FLMTQ: Tormenting the Hen's cinematography really stands out. The abundance of close-ups creates a sense of intimacy between people, things, and landscape. Outdoor scenes, despite the openness and brightness of the space, often emphasize the tension that permeates the story and the multiple conflicts between characters. Would you like to talk about these framing choices?
TC: When you live in rural settings, individuals in your life take on great personal space both physically and mentally. The intimacy, whether you know the person or not, is felt and framed in contrast to the vastness of the psychologically empty landscape. Personalities naturally become more extreme and noticed. With the congested, confrontational implications of the dialogue in the film I was going for a kind of smothering grind-house-y type of psychological horror that implied aggression that may or may not be present.
Tormenting the Hen Theodore Collatos (2017)
FLMTQ: The writing in both of your features is very strong. You combine weighty stories that nonetheless flow lightly, mostly because of your uses of humor and lack of sentimentalism. The solid screenplays are also serviced by the skills displayed by your actors. The family members in Dipso, the couple and the characters playing actors in Tormenting the Hen show astonishing chemistry. How was your casting process for both films?
TC: The entire cast of Dipso was composed of non-professional actors and the story was directly connected to the rural area I was living in at the time. I formulated the script based partly on Matt Shaw's real life and combined that with other aspects of life I'd been living and witnessing. For instance, I had a friend that was having issues after he came back from Iraq, which a character is based on, and the town I was bartending in is a post-industrial GE town that suffers greatly from alcoholism, drugs, thievery and violence.

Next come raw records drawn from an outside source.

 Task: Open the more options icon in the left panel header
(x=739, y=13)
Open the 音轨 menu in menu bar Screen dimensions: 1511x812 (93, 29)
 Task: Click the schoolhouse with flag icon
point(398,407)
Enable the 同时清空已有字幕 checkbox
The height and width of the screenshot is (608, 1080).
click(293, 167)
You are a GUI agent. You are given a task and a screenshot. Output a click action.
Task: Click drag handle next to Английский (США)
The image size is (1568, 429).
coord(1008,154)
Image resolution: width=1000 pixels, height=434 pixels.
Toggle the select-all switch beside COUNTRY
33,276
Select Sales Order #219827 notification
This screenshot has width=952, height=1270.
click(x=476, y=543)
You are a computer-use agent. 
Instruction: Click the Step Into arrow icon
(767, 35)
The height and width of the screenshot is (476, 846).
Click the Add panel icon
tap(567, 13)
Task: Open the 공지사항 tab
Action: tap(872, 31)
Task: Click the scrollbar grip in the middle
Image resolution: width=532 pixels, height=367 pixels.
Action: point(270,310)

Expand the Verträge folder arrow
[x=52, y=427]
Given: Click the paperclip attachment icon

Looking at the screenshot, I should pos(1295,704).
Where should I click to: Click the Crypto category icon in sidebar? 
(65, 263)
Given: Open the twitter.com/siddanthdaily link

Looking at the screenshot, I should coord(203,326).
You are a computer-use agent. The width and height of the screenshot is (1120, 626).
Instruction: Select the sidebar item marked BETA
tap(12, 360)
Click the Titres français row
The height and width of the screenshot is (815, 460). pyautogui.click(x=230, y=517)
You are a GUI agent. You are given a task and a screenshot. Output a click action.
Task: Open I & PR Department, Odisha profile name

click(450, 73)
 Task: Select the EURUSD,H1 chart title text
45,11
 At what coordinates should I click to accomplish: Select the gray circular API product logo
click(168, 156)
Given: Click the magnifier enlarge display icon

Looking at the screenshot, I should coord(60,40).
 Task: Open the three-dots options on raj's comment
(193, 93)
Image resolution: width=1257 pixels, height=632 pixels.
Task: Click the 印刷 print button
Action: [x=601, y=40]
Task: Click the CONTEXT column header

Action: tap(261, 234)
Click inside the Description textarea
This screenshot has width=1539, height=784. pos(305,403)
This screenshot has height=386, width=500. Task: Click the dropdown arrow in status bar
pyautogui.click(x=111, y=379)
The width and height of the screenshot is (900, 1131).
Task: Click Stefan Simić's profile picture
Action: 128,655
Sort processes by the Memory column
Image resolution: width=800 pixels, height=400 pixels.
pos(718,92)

A lot of the scenes in Dipso had layers of improvisation and no one in the cast actually saw the script. I'd tell them what to say in each scene, where they needed to get to and start from, to say the lines in their own words and to live the scene. Also, two of the brothers in the film are actual brothers and Tommy's girlfriend was the actor's actual ex-girlfriend, so all that lead to the realism I wanted and I think everyone did an amazing job.
Tormenting the Hen was entirely different. It was the first time I've worked with trained actors and the script was extensively written with scenes, morals and dialogue. The play within the movie was based on a documentary I had shot years earlier. 'Monica' is played by my wife Carolina Monnerat, 'Mutty' by Matt Shaw from Dipso, and 'Joel' by Brian Brooks, an actor and a friend for many years, so there was great chemistry, intimacy and trust amongst everyone in dealing with topics of race and sexuality. Dameka Hayes (Claire) and David Malinsky (Adam) are professional actors, and Josephine Decker (Sarah) is a filmmaker I casted. I also think everyone did an amazing job.